Posted by viche 7a MD (My Page) on
Sat, Sep 17, 11 at 16:08

I am looking to seed an area of freshly laid dirt that gets sun from about 11:00 to 4:00 in the summer, and much less in the fall. I had Tall Fescue in the area previously, but it never thrived, so I looked at some sun/shade mixes. All of them seem to contain combinations of tall fescue, red fescue, chewing fescue, creeping fescue, perennial rye grass, or kentucky blue grass. Can you tell me if any of these will creep into the full sun areas of my yard and then die off?

History: I have been dealing with poa trivialis (roughstalk bluegrass?) for a number of years that I think was introduced via a bag of dense shade seed. The poa thrives in the spring and fall, and spreads into the normally sunny areas of my yard, overcoming the tall fescue growing there.

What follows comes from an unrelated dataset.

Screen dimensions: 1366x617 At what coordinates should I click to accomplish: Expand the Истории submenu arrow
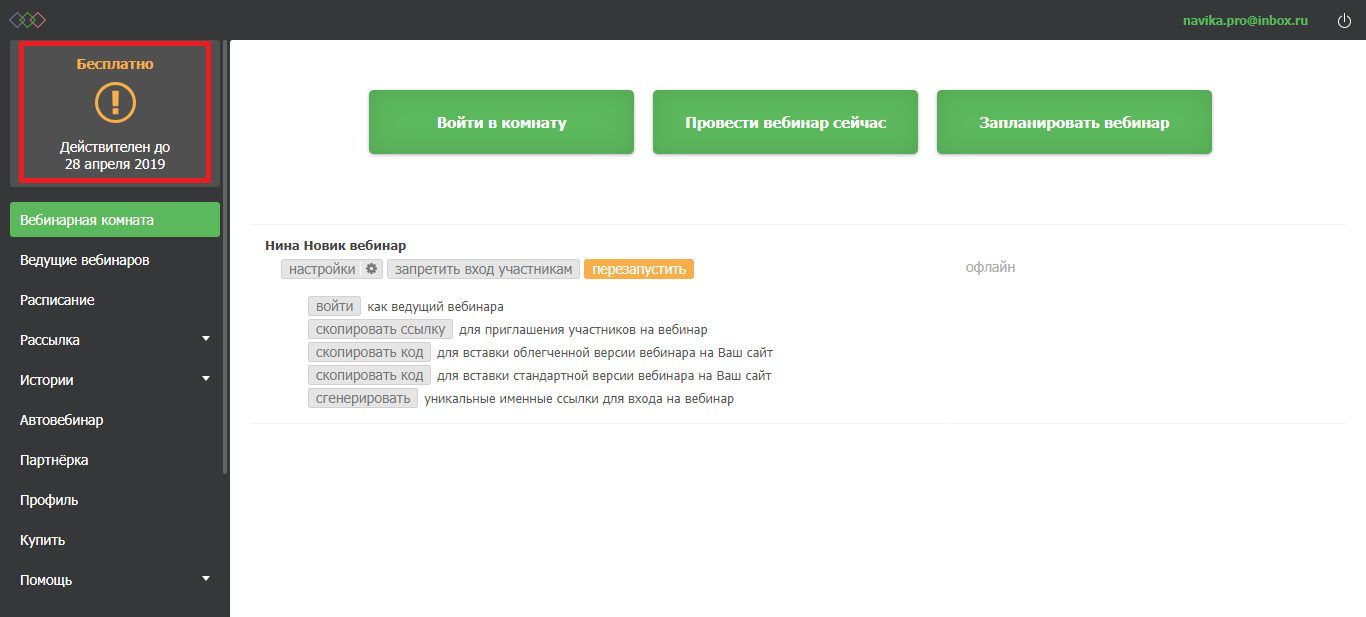coord(206,379)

In the summer, the poa that has spread to the sunny areas browns/wilts messing up my tall fescue lawn. So I DON'T want another variety of grass that will do this.

The area I am seeding is also moist, being at the bottom of a hill and gets a lot of rain run off. When it rains super hard, it's not uncommon for a small creak to form in this area. In the summer, the hot mid day sun stresses deep shade grasses.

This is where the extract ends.